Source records
= = = = =

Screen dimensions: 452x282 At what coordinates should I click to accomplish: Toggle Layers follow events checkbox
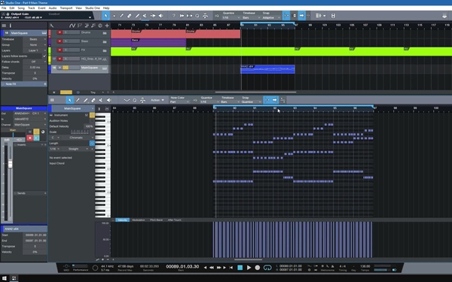44,56
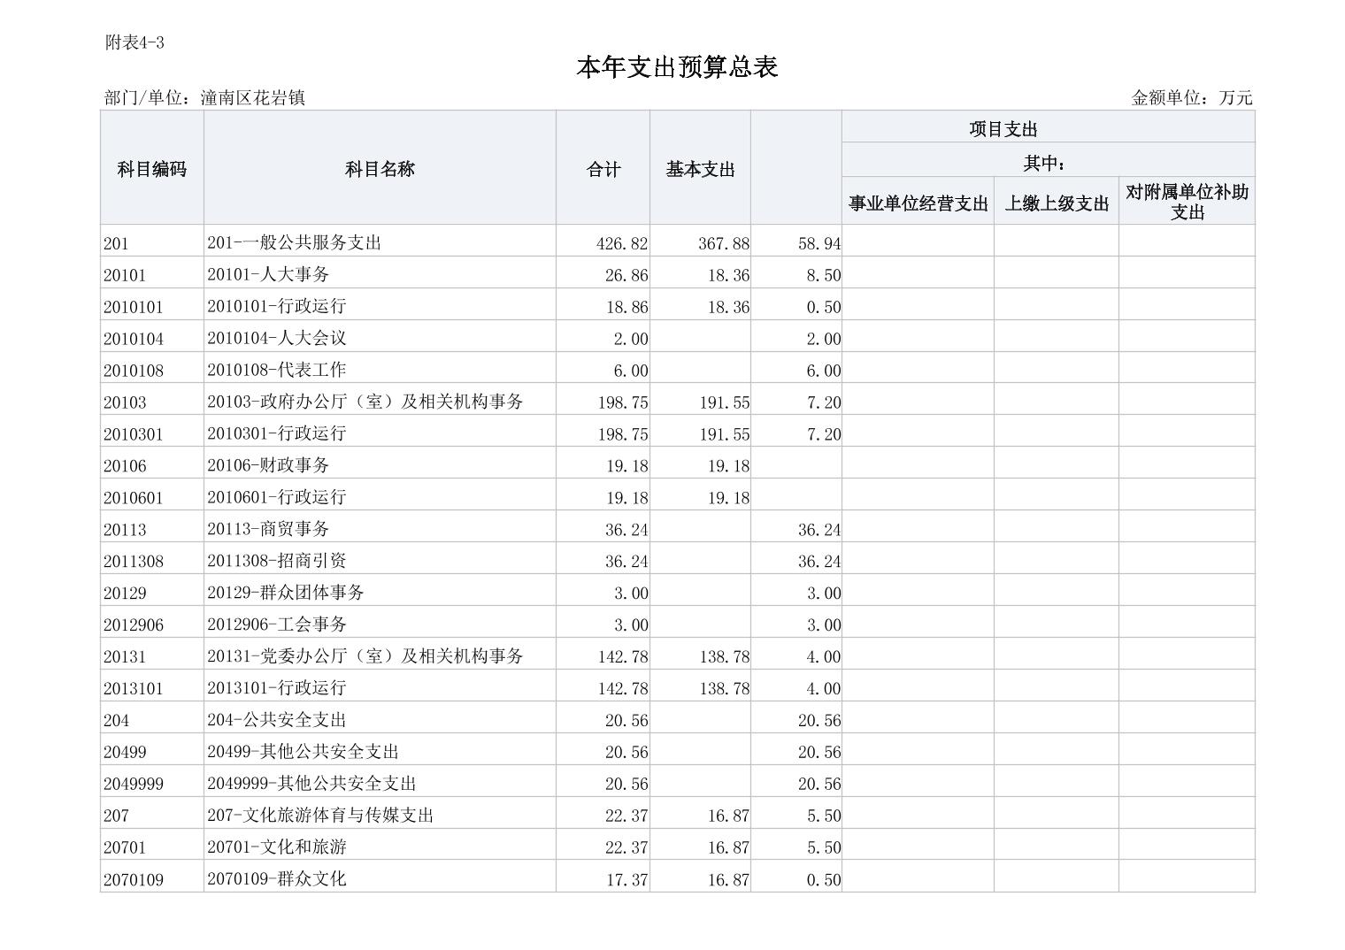Click the 附表4-3 label
Screen dimensions: 1345x950
point(135,42)
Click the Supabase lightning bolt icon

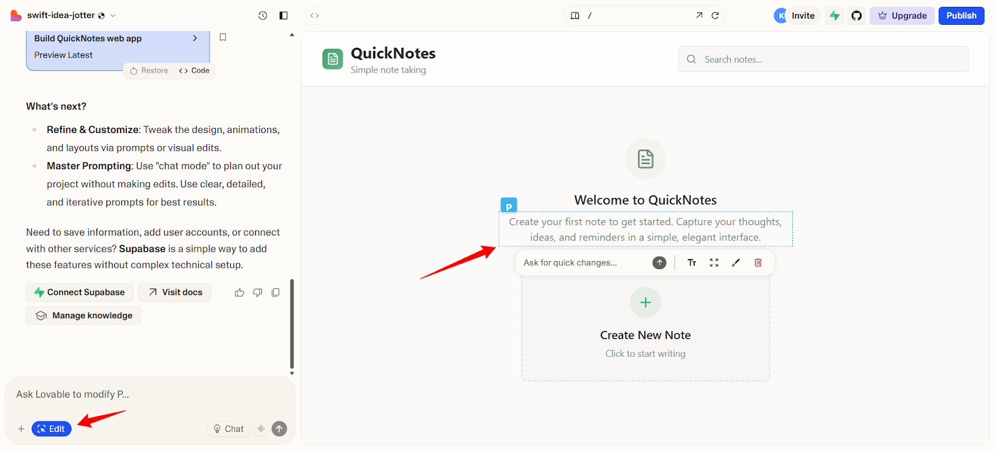click(x=835, y=16)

= = = = =

All of the data must be set down exactly, with no pictures included.

Screen dimensions: 452x282 At what coordinates should I click to accomplish: Toggle Layers follow events checkbox
44,56
Click the 附表4-3 label
Screen dimensions: 1345x950
point(135,42)
Click the Supabase lightning bolt icon

click(x=835, y=16)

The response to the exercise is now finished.